Begin Given data

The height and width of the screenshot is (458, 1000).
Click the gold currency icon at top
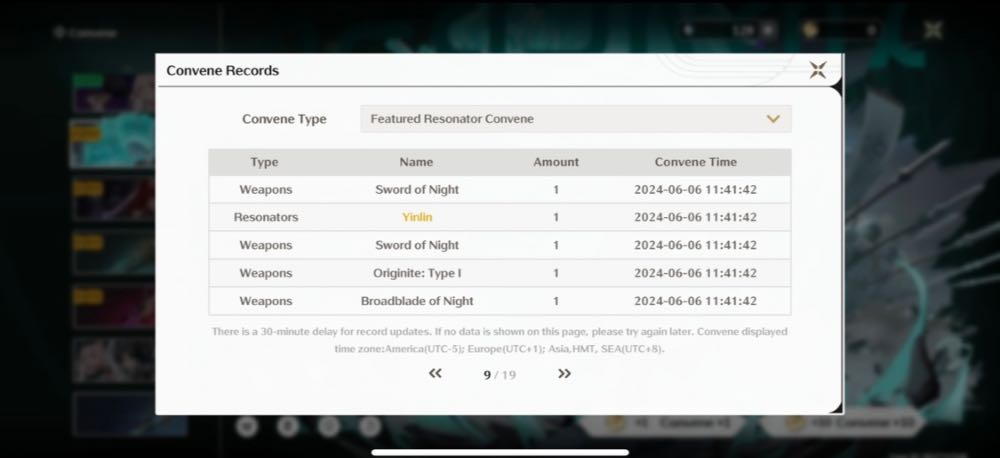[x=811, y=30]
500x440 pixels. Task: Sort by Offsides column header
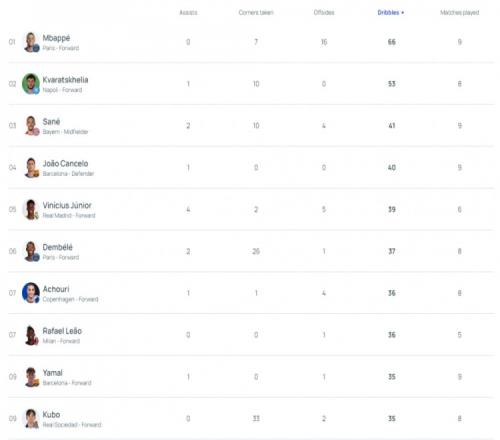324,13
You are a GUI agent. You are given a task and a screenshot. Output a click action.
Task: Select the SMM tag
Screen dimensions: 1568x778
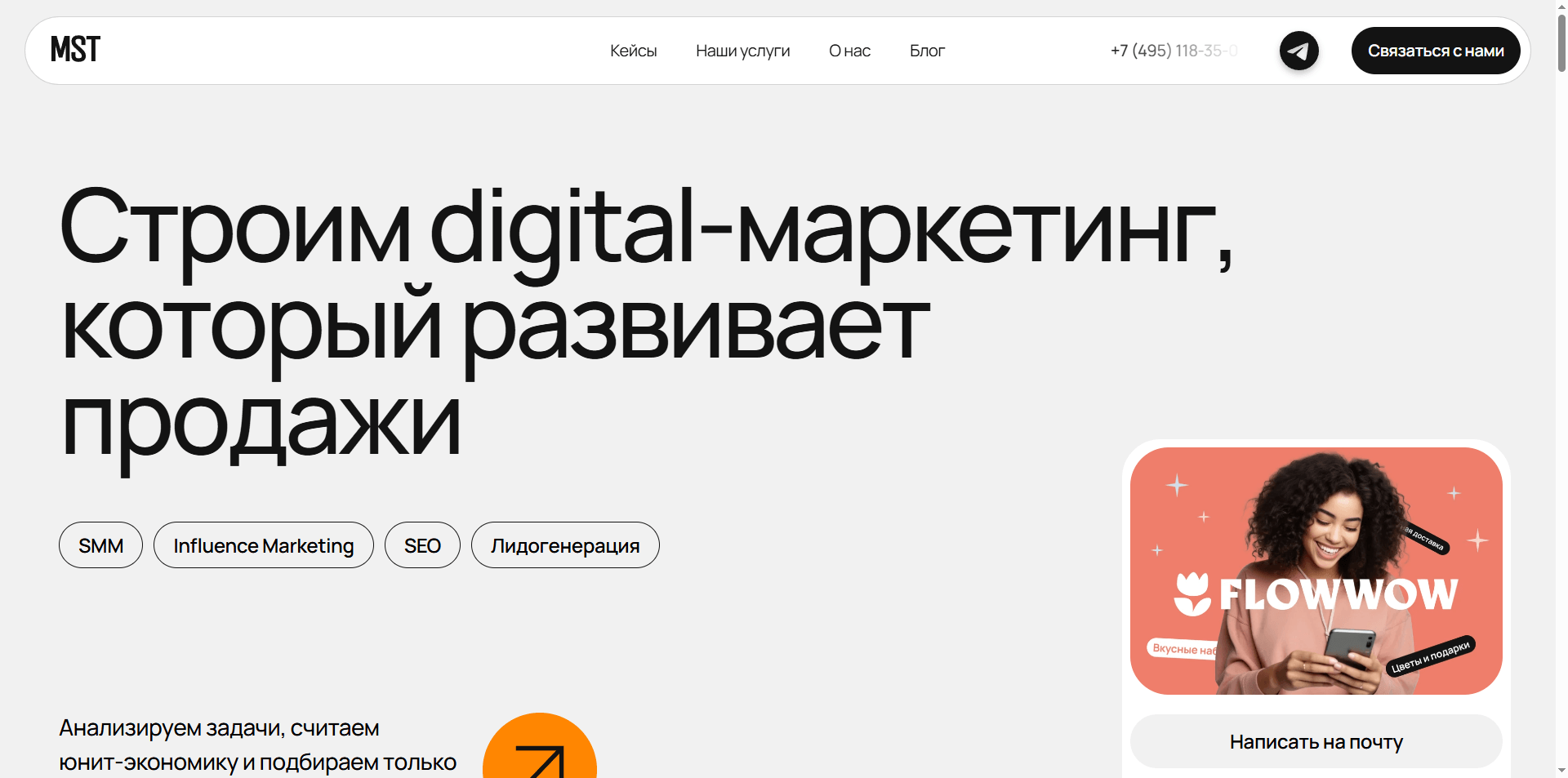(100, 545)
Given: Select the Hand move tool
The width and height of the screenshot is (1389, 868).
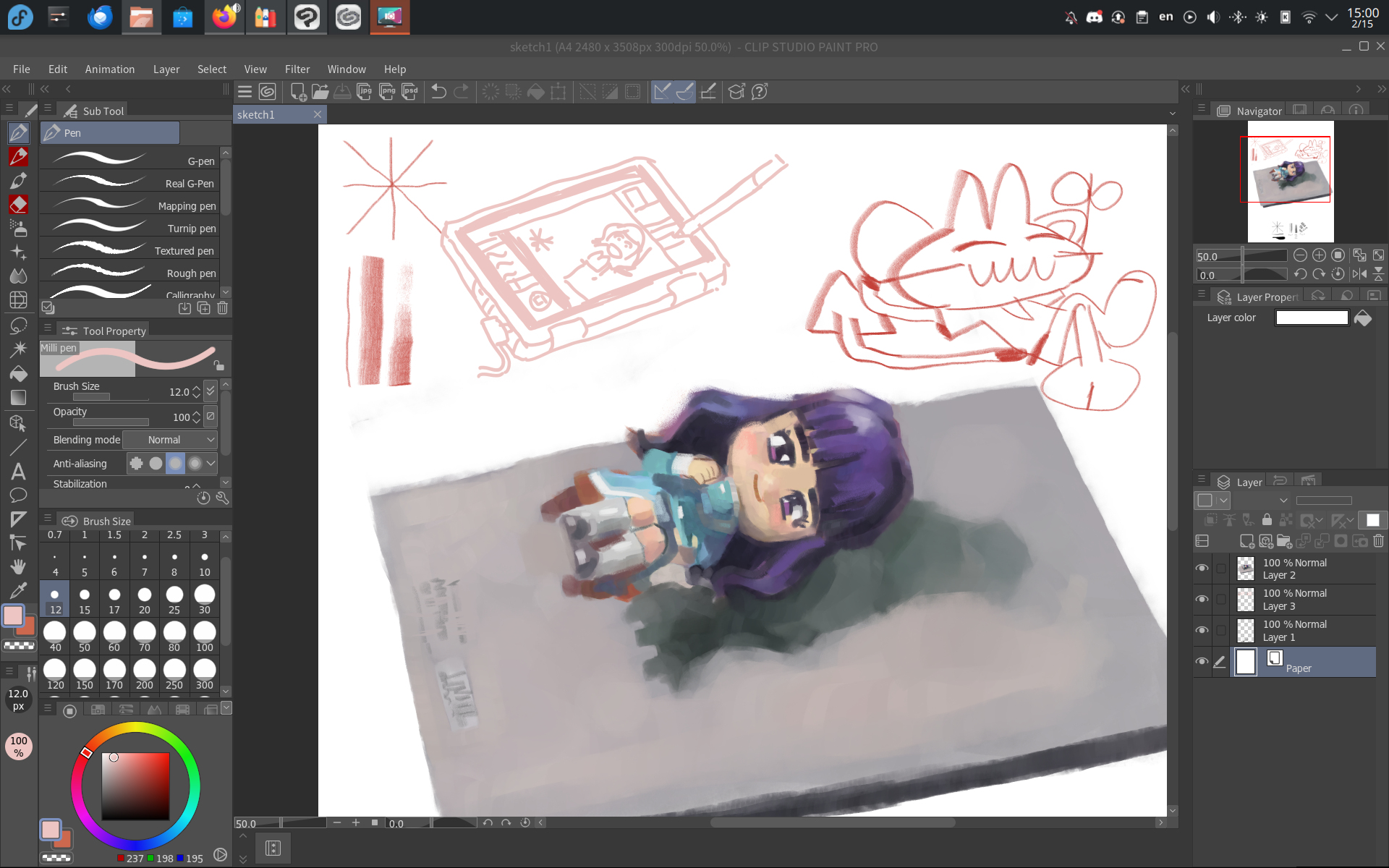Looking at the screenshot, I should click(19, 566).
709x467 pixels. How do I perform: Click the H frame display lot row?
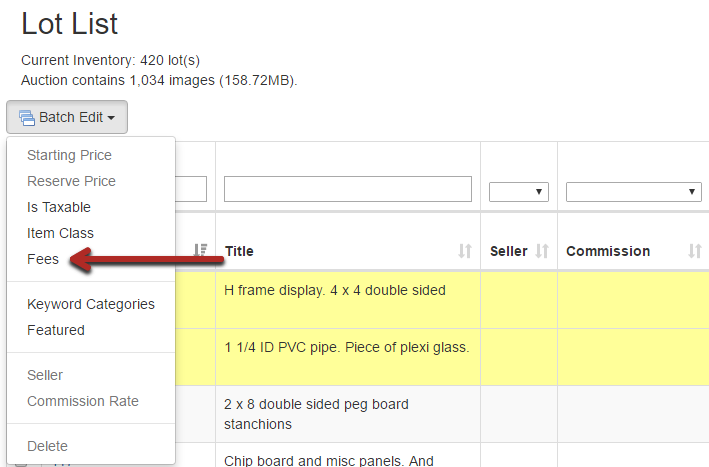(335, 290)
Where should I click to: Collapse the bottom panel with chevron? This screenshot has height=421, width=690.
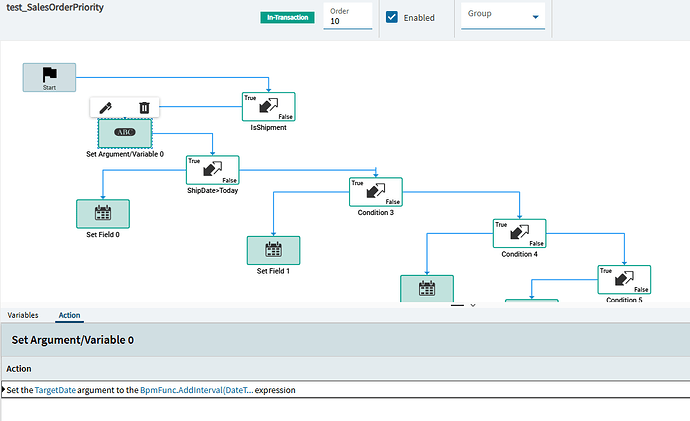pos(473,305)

End Given data
Begin Given data

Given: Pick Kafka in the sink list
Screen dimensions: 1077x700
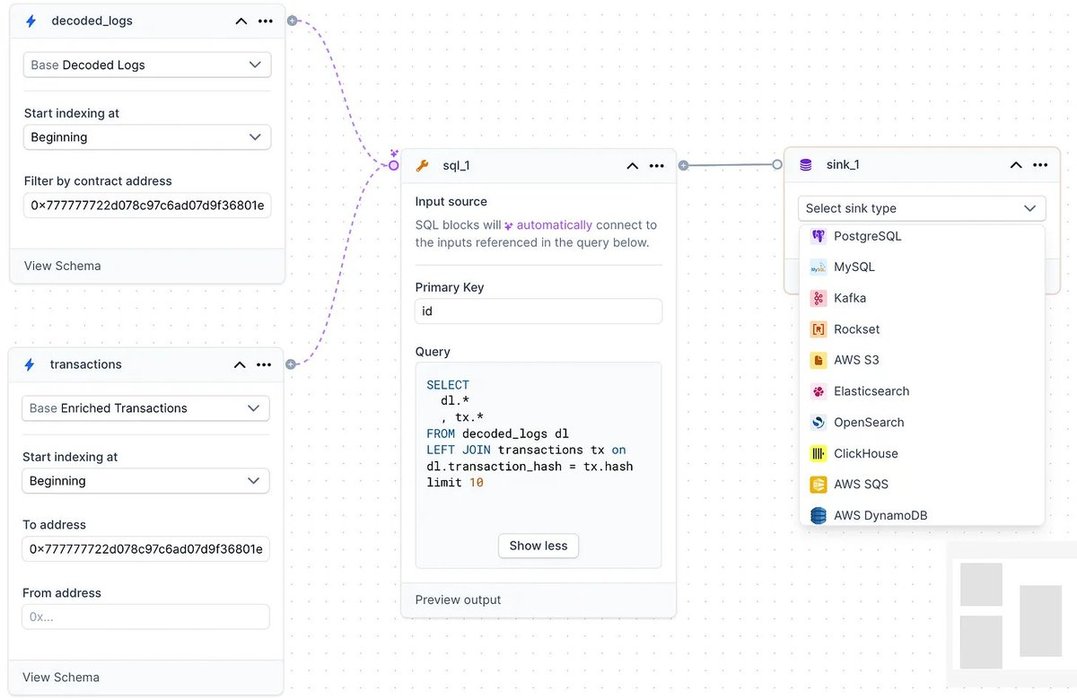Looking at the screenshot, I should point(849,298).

End Given data
Begin Given data

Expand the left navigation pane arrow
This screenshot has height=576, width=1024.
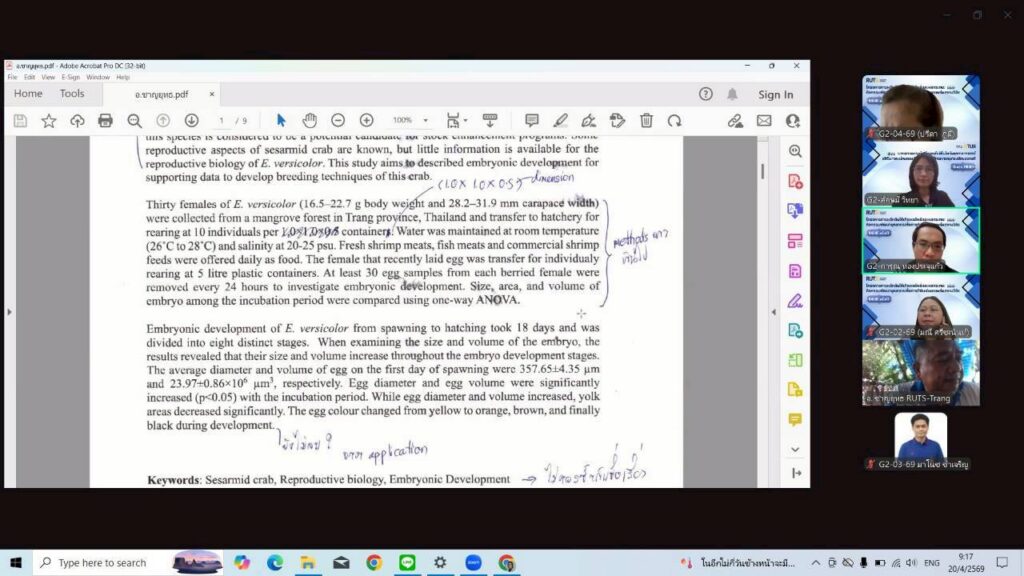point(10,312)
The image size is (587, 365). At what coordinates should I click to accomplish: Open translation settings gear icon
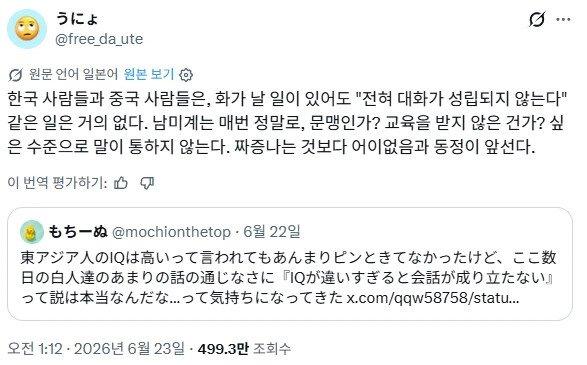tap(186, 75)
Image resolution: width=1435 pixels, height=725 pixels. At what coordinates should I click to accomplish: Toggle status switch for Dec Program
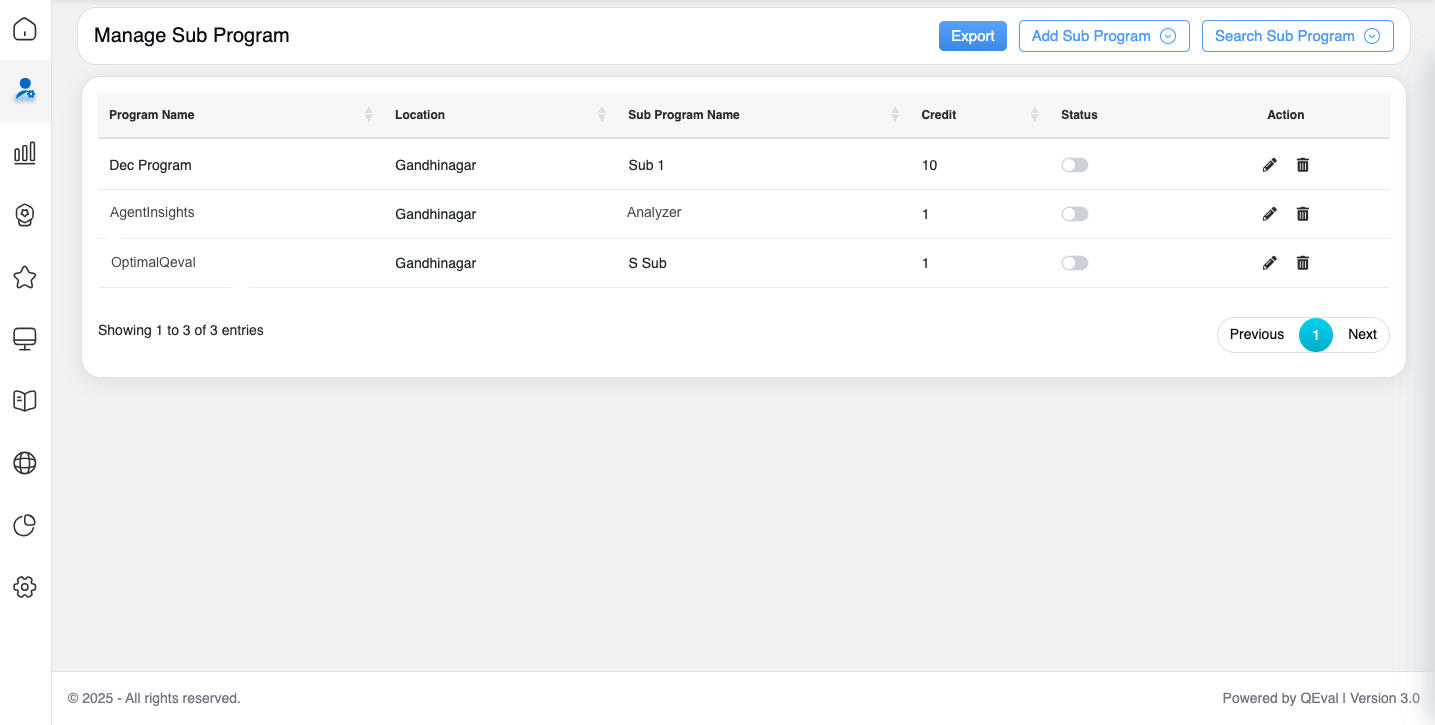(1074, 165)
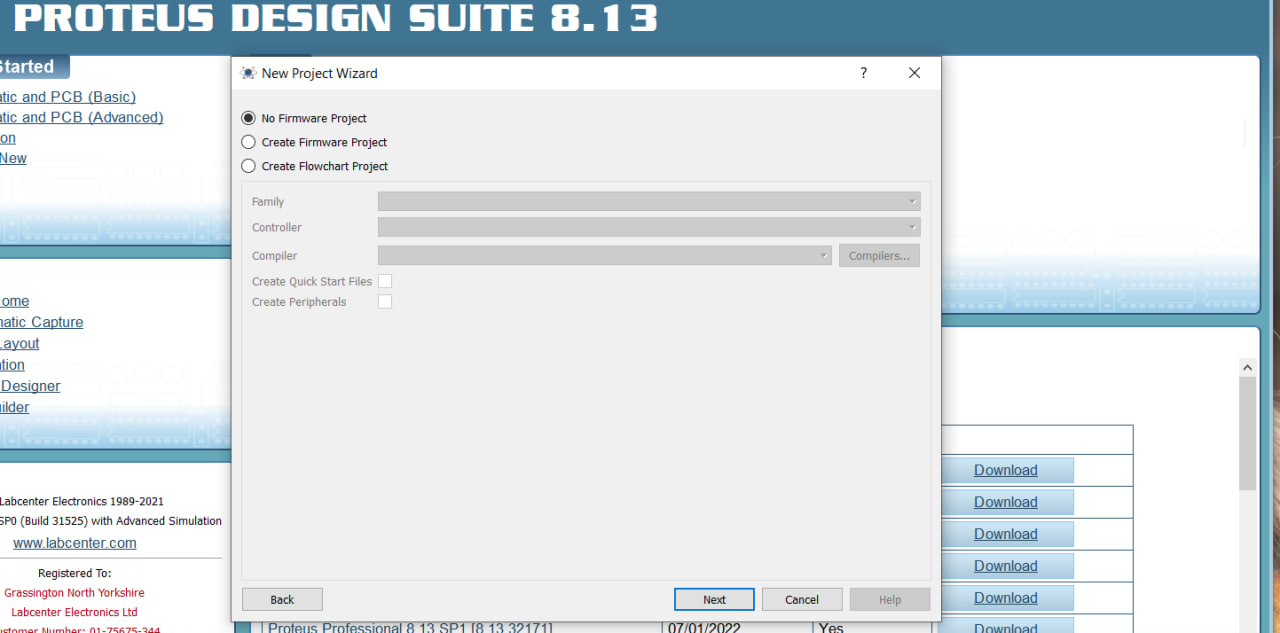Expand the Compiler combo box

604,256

End Given data

Write out the listing lines from the line with "709x467 pixels. How" up to and including the line with "pos(473,305)", leaving out the pictures.

709x467 pixels. How do I perform: Click the H frame display lot row?
(335, 290)
Where should I click to: Collapse the bottom panel with chevron? This screenshot has height=421, width=690.
pos(473,305)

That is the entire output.